One was elderly, the other younger. They understood immediately, without discussion or direction, and got out. The elderly gentleman helped direct traffic, all the while saying, “Don’t you cry now. I got you,” in a voice that felt steady and kind, as if holding the moment in place for all of us. He repeated this. “Don’t cry. I got you.”
Walking towards the middle of the road, I hesitated and looked at him. He nodded, gave me a thumbs-up, as if to say “go ahead” and once again bolstered me with, “I got you.”
Quickly, I moved the cat’s body to the side of the road, doing only what was required, and then stepped back. There was a shared clarity in the moment, an unspoken agreement about how one responds when something small and vulnerable is in danger of being overlooked. It felt less like instruction and more like recognition, as though we were all drawing from a strength we somehow shared.
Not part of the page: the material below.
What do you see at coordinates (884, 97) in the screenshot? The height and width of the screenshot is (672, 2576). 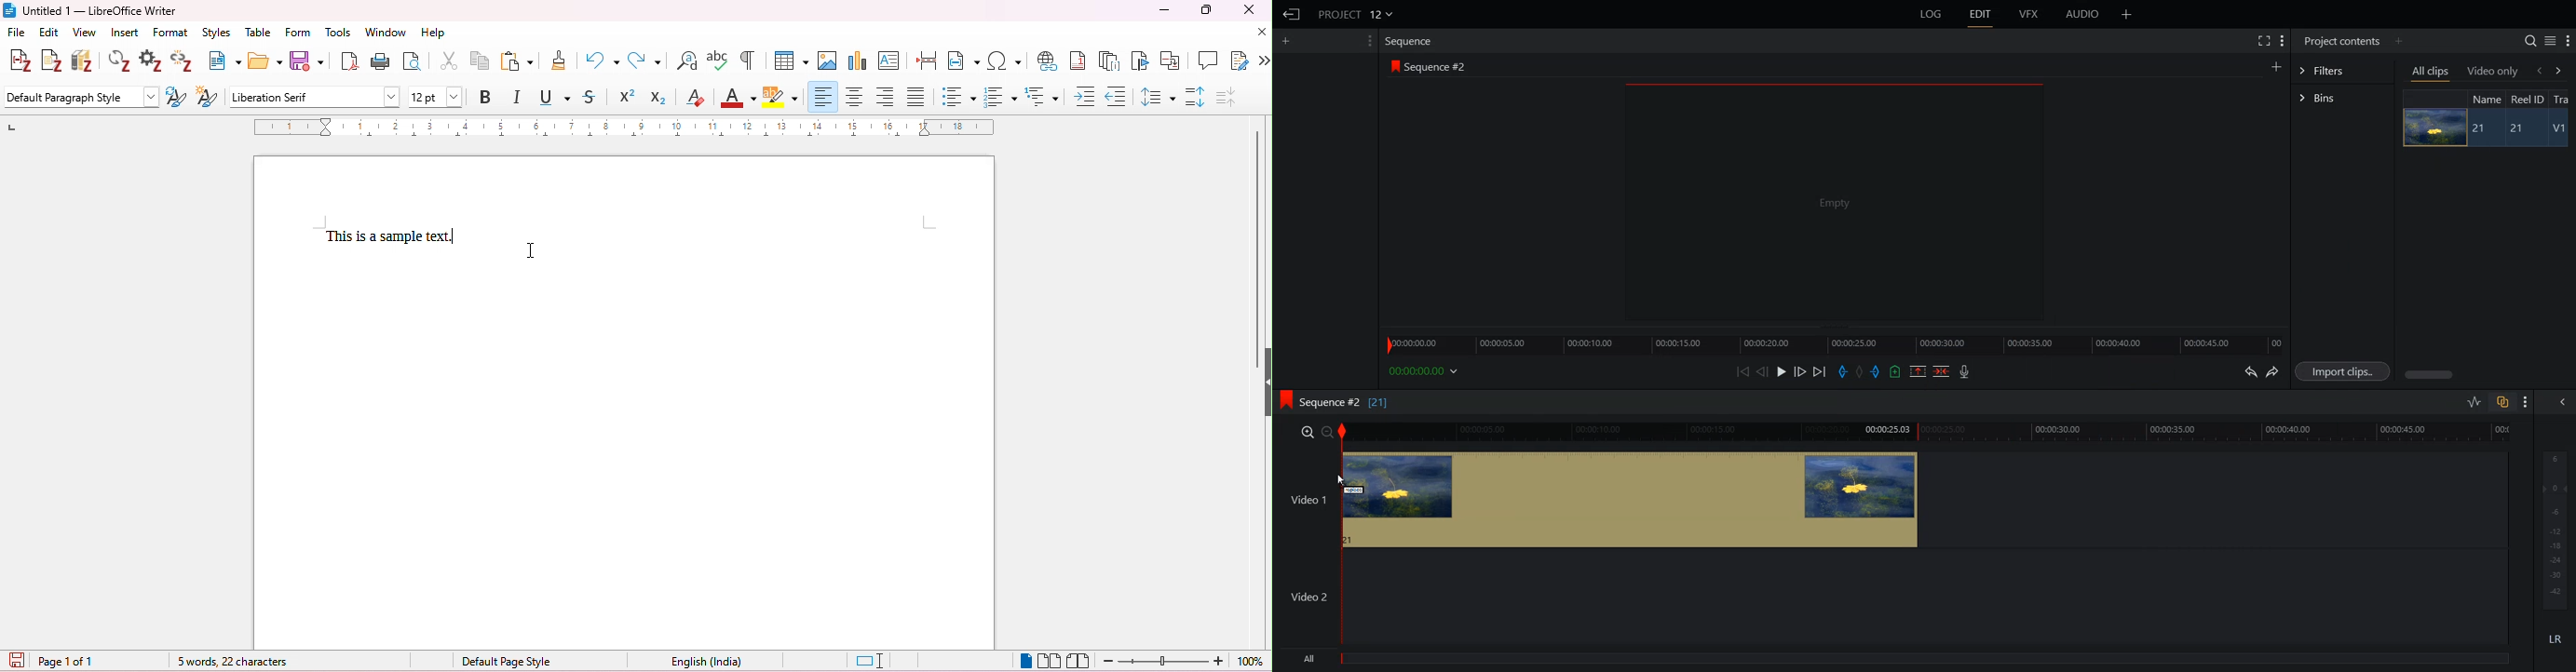 I see `align right` at bounding box center [884, 97].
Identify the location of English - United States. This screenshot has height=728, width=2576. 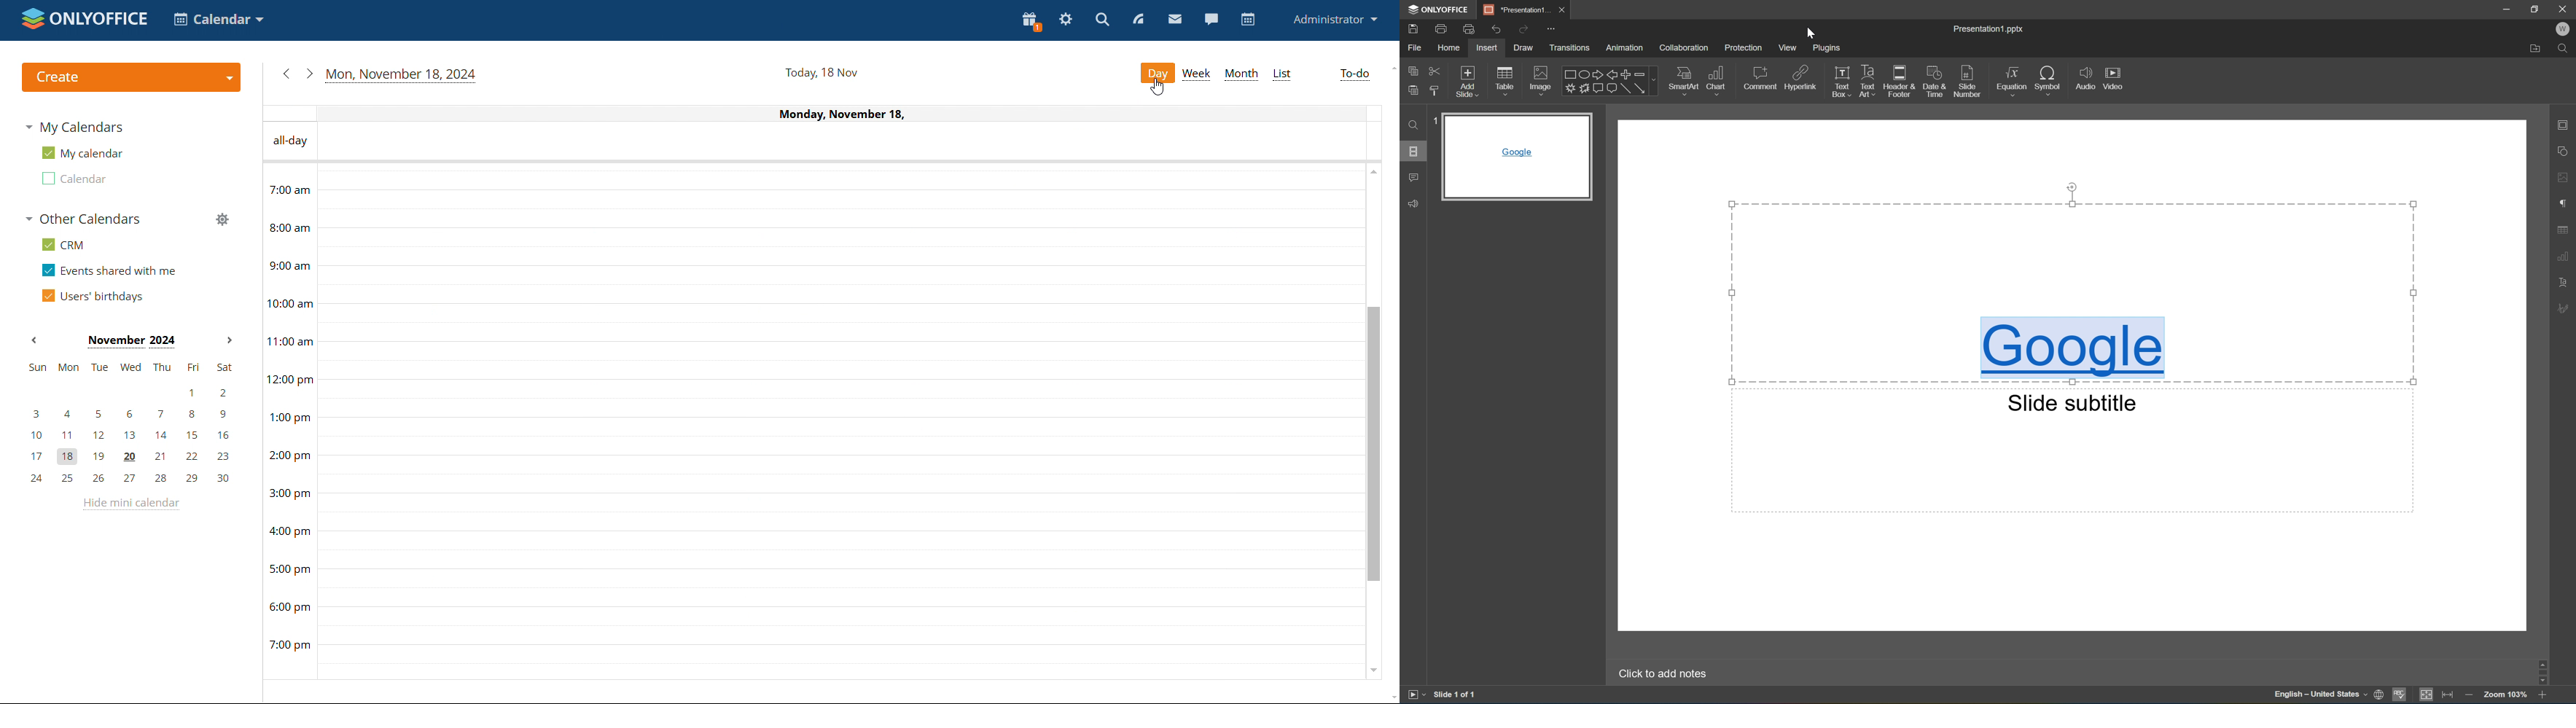
(2319, 695).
Actually, I know we were.
I hugged him, knowing that the support I needed had indeed been heaven-sent. It stayed with me long after I drove away. What I remember most now is not only the small act itself, but the way the moment unfolded. I had turned the car around thinking I was facing something difficult I was led to do, but alone. Instead, two people appeared who understood immediately what was needed: an elderly man who stood calmly in the road saying, “Don’t you cry now. I got you.” And a younger man who stepped out without hesitation. The three of us, strangers, suddenly working together in a moment that might easily have been passed by.
It reminded me that the shaping moments of a life rarely arrive with fanfare. They appear unexpectedly, in ordinary hours, and ask only that we respond as best we can, and sometimes, when we do, we discover that we are not alone after all.
Perhaps this is one of the ways God’s goodness travels: through example remembered, through courage borrowed, and through the kindness of strangers who appear at just the right moment to say, “I got you.”